**Brano proposto:**
________________________
Lettere e numeri: lo sviluppo del linguaggio algebrico
Il linguaggio algebrico-analitico, nel quale si scrivono espressioni, equazioni e, più in generale, formule matematiche, non è un linguaggio naturale, sviluppatosi cioè in un contesto umano relazionale sia pure non orale. È un linguaggio artificiale, adatto allo scopo di esprimere relazioni matematiche quantificabili, che tuttavia non ha un “autore”, non è cioè stato progettato consapevolmente e una volta per tutte, come lo sono invece i linguaggi di programmazione.
Come un linguaggio naturale, è un sistema aperto e la sua attuale sistemazione è il risultato di un processo storico che trae origine dallo stesso linguaggio naturale e che si è evoluto per successive abbreviazioni e convenzioni elaborate e accettate dalle comunità scientifiche dei vari periodi. Nello sviluppo del linguaggio algebrico si è soliti distinguere tre fasi: quella dell’algebra retorica, che va dall’antichità fino a circa il xv secolo, in cui le relazioni tra grandezze sono espresse attraverso parole non codificate; quello dell’algebra sincopata, in cui iniziano ad apparire abbreviazioni sintetiche che via via si cristallizzano in simboli da tutti riconosciuti; quello dell’algebra simbolica, che si afferma nel xvi secolo con F. Viète e Cartesio, in cui le variabili, le operazioni, i predicati di confronto e altri operatori sono indicati con segni che oggi, almeno per gli aspetti più elementari, costituiscono un patrimonio linguistico comune, che si acquisisce attraverso l’istruzione scolastica.
________________________
**Materiale raccolto:**
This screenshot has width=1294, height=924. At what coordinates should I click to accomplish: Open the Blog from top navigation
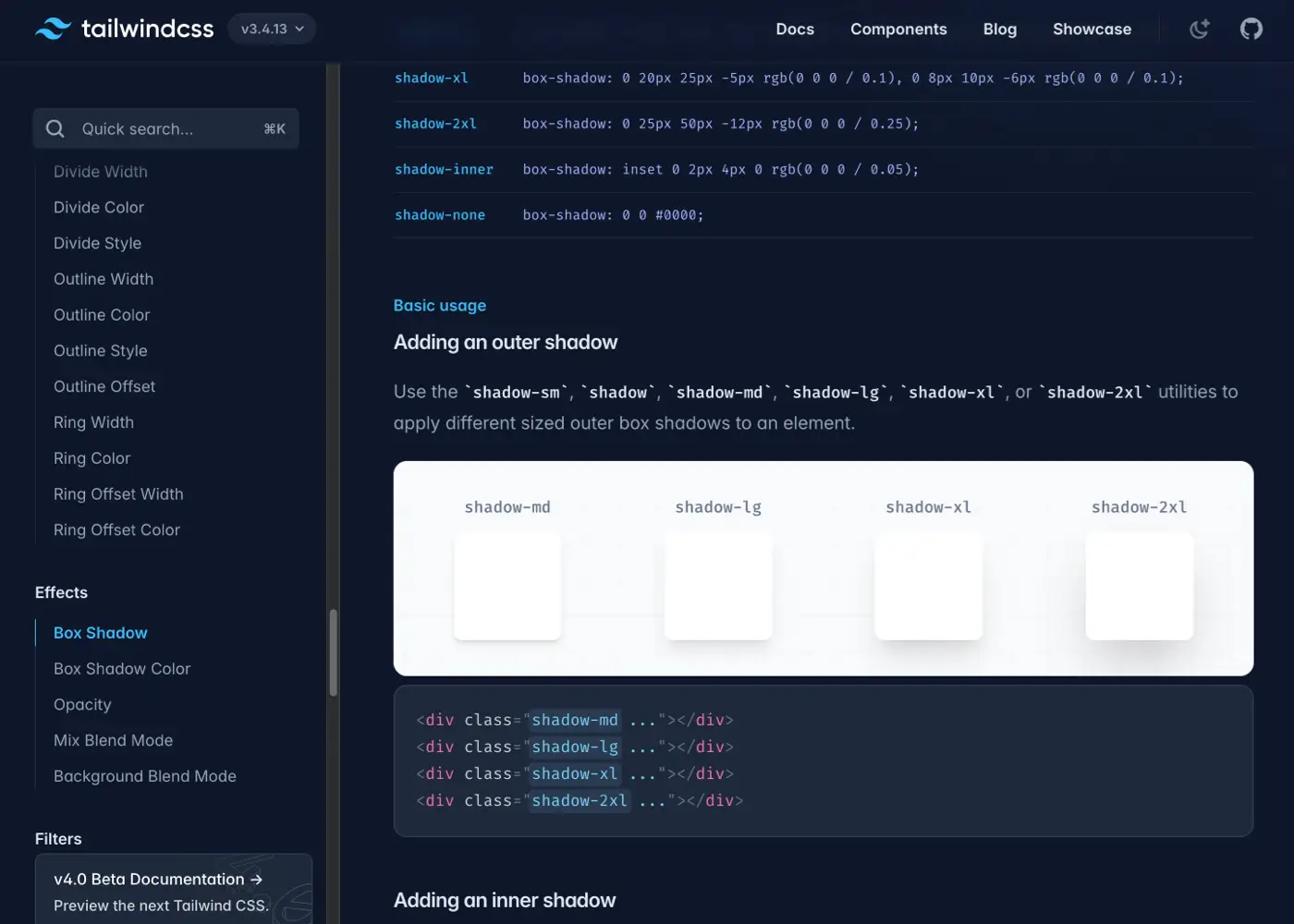tap(999, 29)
________________________
**Esercizi:**
1. Trascrivi dal brano proposto il passo che va da "Lettere e numeri: lo" fino a "linguaggi di programmazione." compreso.
2. Secondo il brano proposto, in quale secolo si afferma l'algebra simbolica?
Il materiale non serve per svolgere gli esercizi.

**Risposte agli esercizi:**
1.
Lettere e numeri: lo sviluppo del linguaggio algebrico
Il linguaggio algebrico-analitico, nel quale si scrivono espressioni, equazioni e, più in generale, formule matematiche, non è un linguaggio naturale, sviluppatosi cioè in un contesto umano relazionale sia pure non orale. È un linguaggio artificiale, adatto allo scopo di esprimere relazioni matematiche quantificabili, che tuttavia non ha un “autore”, non è cioè stato progettato consapevolmente e una volta per tutte, come lo sono invece i linguaggi di programmazione.

2. Nel XVI secolo, con F. Viète e Cartesio.